While Lord Byron, and visitors like him, had derived a gratifying melancholy from the city's deliquescence and seemingly inevitable collapse, Ruskin sounded an international alarm, warning the world of what it was about to lose.

And his alarm has continued to echo--quite softly at some periods, very loudly at others--pretty much ever since.

Though John Julius Norwich has reminded us that Venice, for all its serious current problems, is still in far better shape than it was at Ruskin's time, how many visitors to it can't help but think of it as a sinking city, a dying city? Even a dead city--or merely a museum? Or as the toothless old Queen of the Adriatic, bedridden and always a bit more crass and desperate and maybe even hopeless, but still working whatever she's got left for all it's worth? You know the images, the constant undercurrents...

I've actually met visitors to the city who were amazed to find out that things like elementary schools still exist at all in Venice!

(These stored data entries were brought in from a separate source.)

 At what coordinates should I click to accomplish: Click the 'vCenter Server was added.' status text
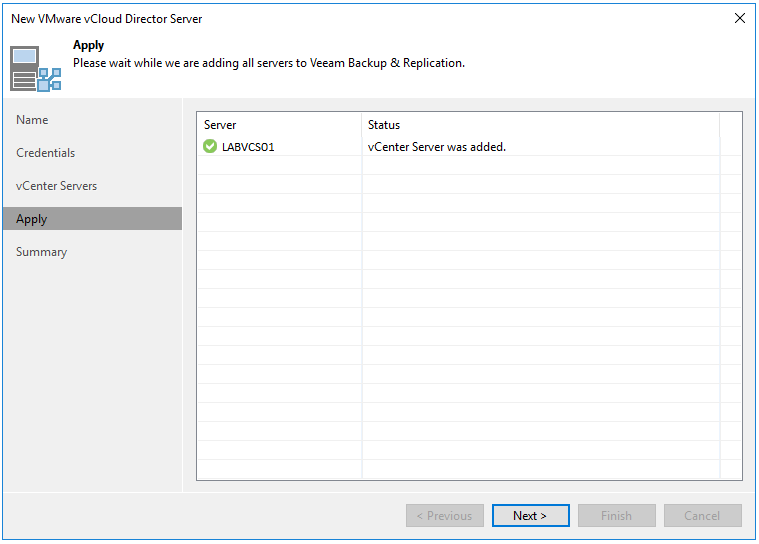tap(437, 147)
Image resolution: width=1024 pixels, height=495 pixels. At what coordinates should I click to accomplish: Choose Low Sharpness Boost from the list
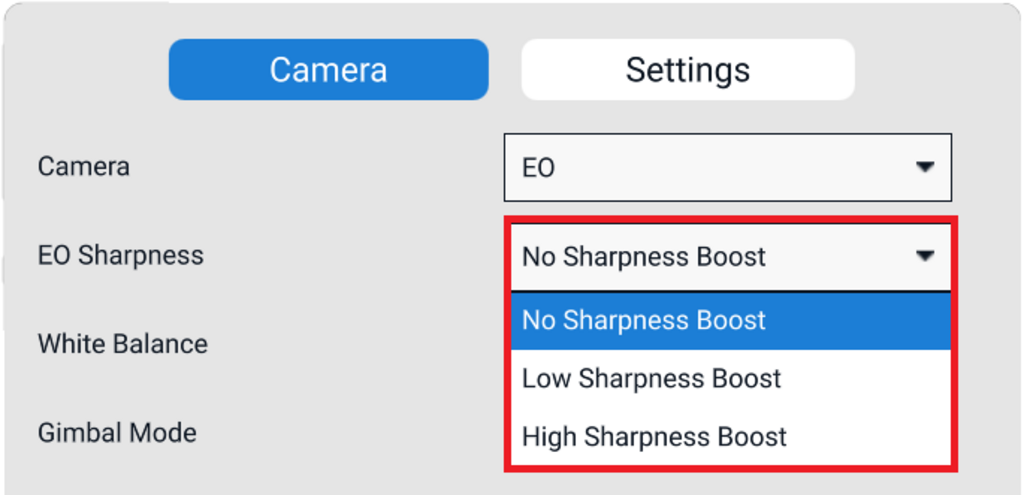point(651,379)
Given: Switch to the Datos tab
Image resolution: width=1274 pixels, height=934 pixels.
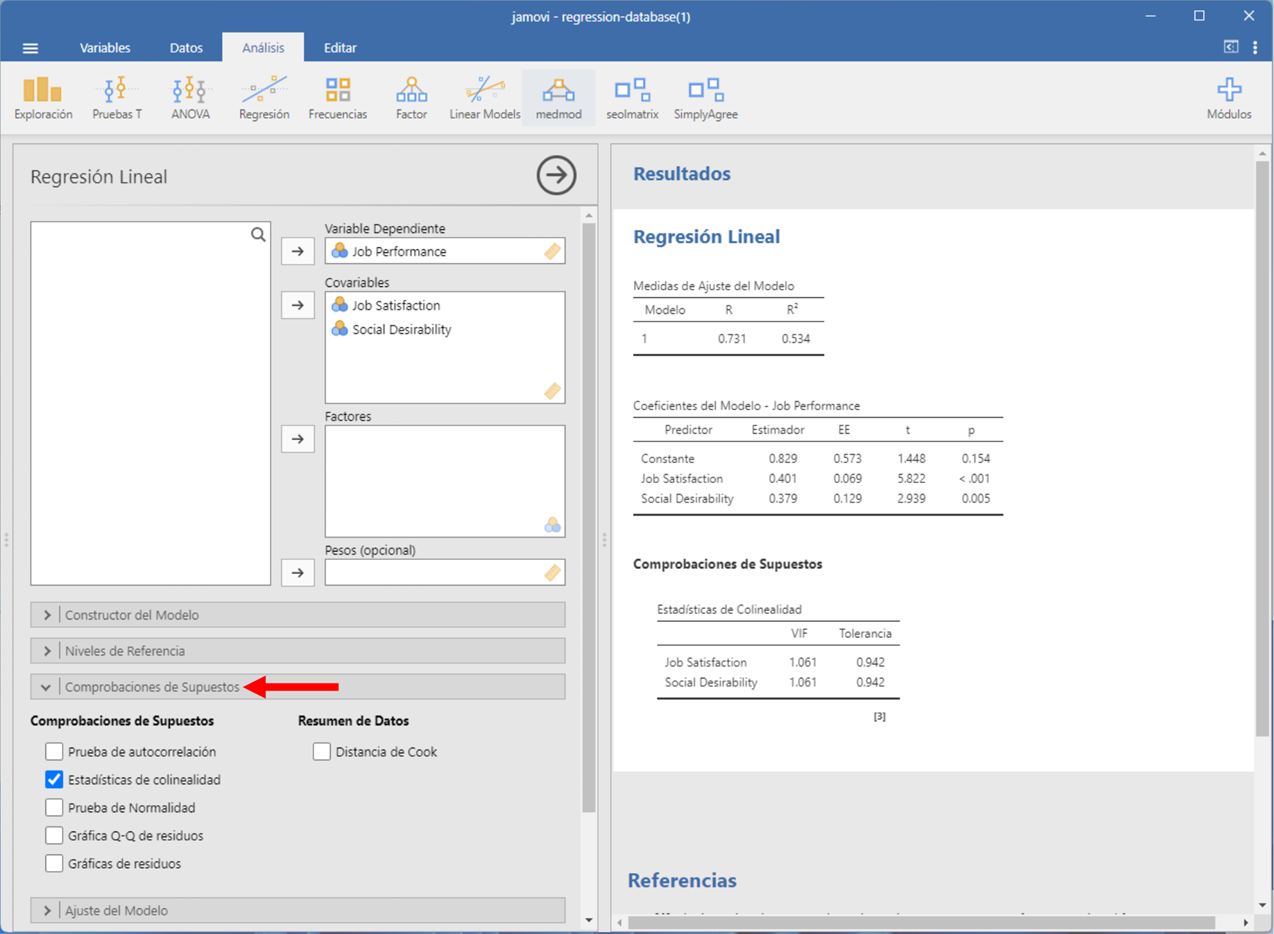Looking at the screenshot, I should (x=186, y=48).
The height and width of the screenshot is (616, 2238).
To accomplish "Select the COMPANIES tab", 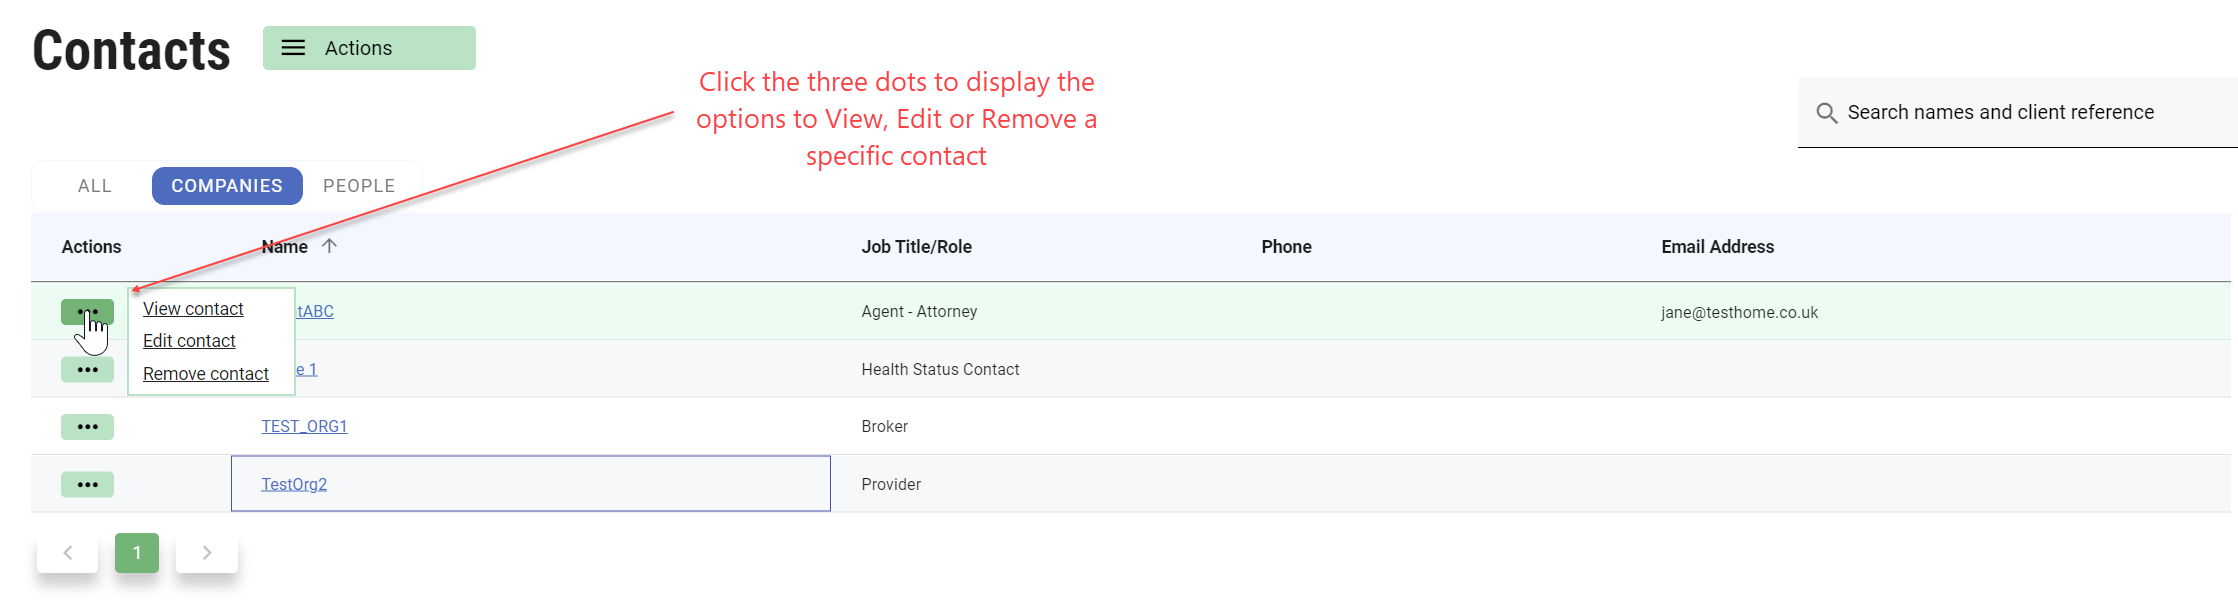I will pos(227,186).
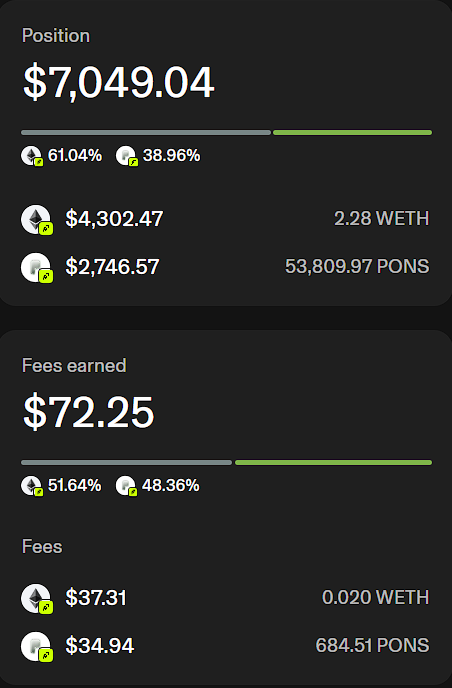Screen dimensions: 452x688
Task: Click the PONS icon beside 48.36%
Action: pos(127,486)
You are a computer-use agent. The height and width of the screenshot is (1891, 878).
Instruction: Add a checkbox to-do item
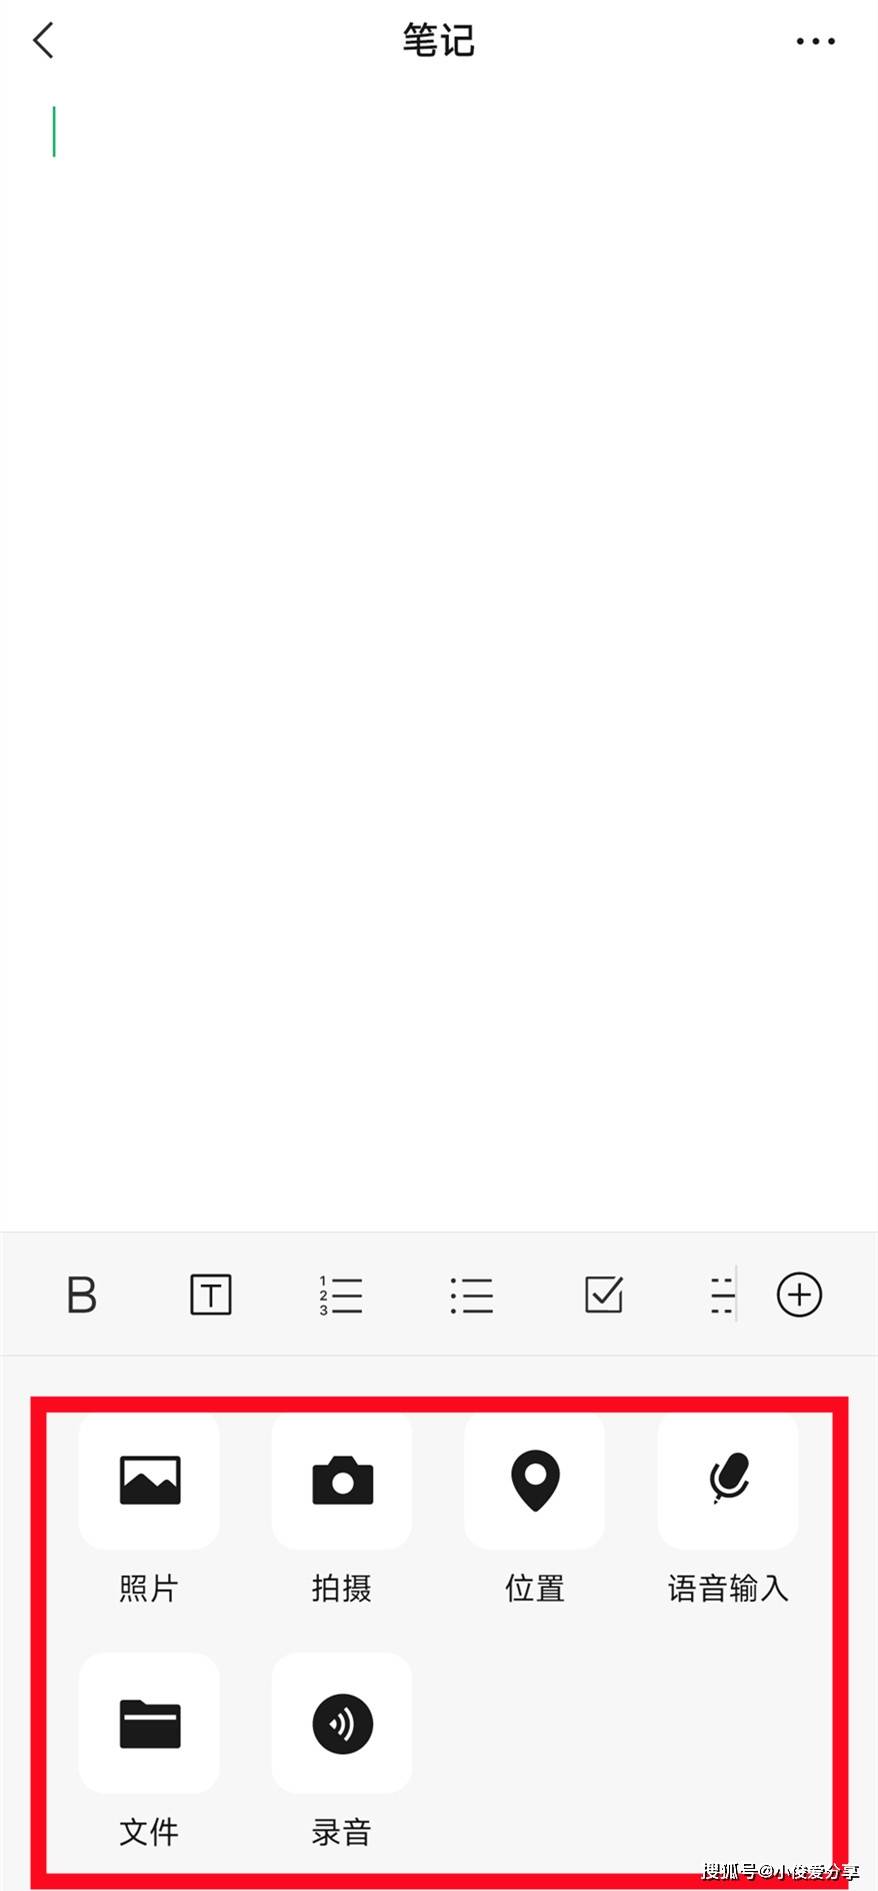point(604,1294)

Sandro's drawings of arches, however, turned all of this upside down for me. They weren't mournful or melancholy images of a world's end, souvenirs of something disappearing, or symbols of some imminent cultural or environmental collapse, but of a world's beginnings.

They are, quite literally, the starting points for his second grade class on their journey out into the broader world. 

Detail of a large poster made by Sandro's class
For the teachers of his public school class--the same group of teachers that will remain with his class for each of its elementary school years (from grade 1 through 5)--have been following an educational course that began with the immediate and physical and experiential and is headed toward the more more far-reaching and abstract.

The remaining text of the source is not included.